• ACTIVITY
Every line of the material needs an exact copy, apart from the images.

-------- SOURCE RECORDS --------

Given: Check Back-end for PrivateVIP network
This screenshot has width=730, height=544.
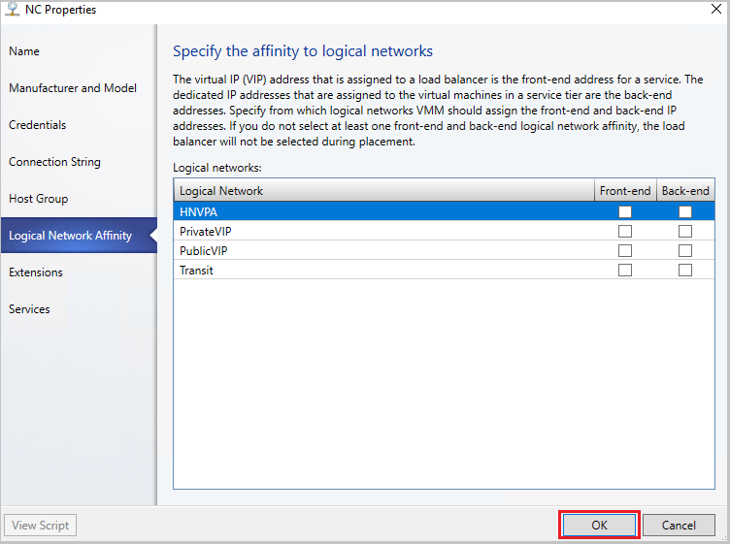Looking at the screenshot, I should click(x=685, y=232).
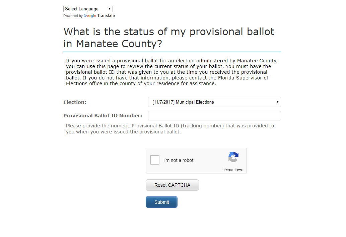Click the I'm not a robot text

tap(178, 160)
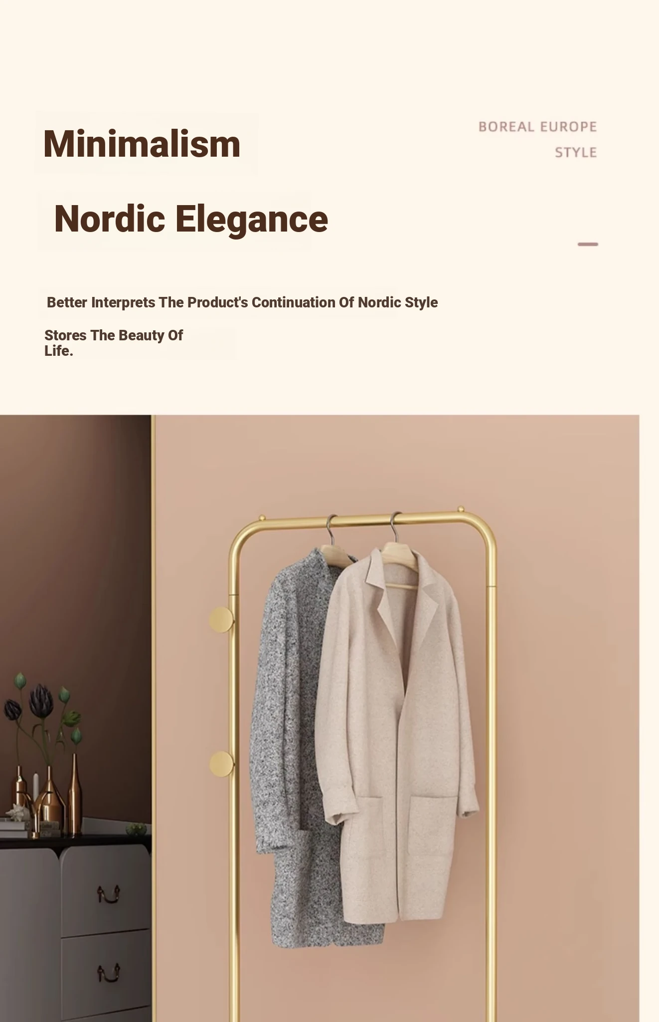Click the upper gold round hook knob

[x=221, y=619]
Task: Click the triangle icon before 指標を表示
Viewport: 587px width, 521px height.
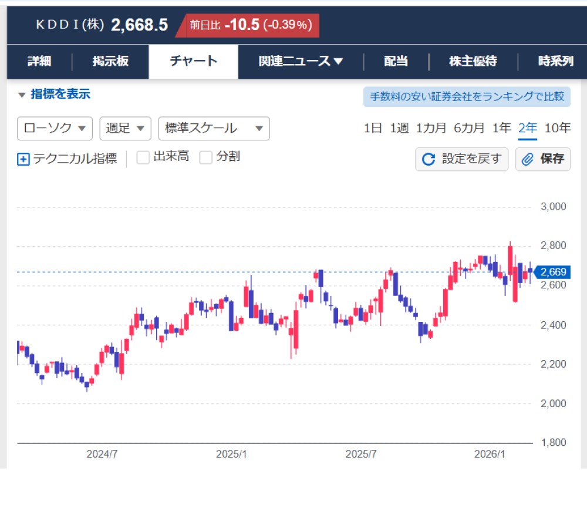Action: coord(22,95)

--------

• RESULT OF THE EXERCISE
Given: Check Back-end for PrivateVIP network
This screenshot has width=730, height=544.
Looking at the screenshot, I should click(x=685, y=232).
Click the I'm not a robot text

tap(178, 160)
Click the upper gold round hook knob

[x=221, y=619]
Task: Click the triangle icon before 指標を表示
Viewport: 587px width, 521px height.
Action: coord(22,95)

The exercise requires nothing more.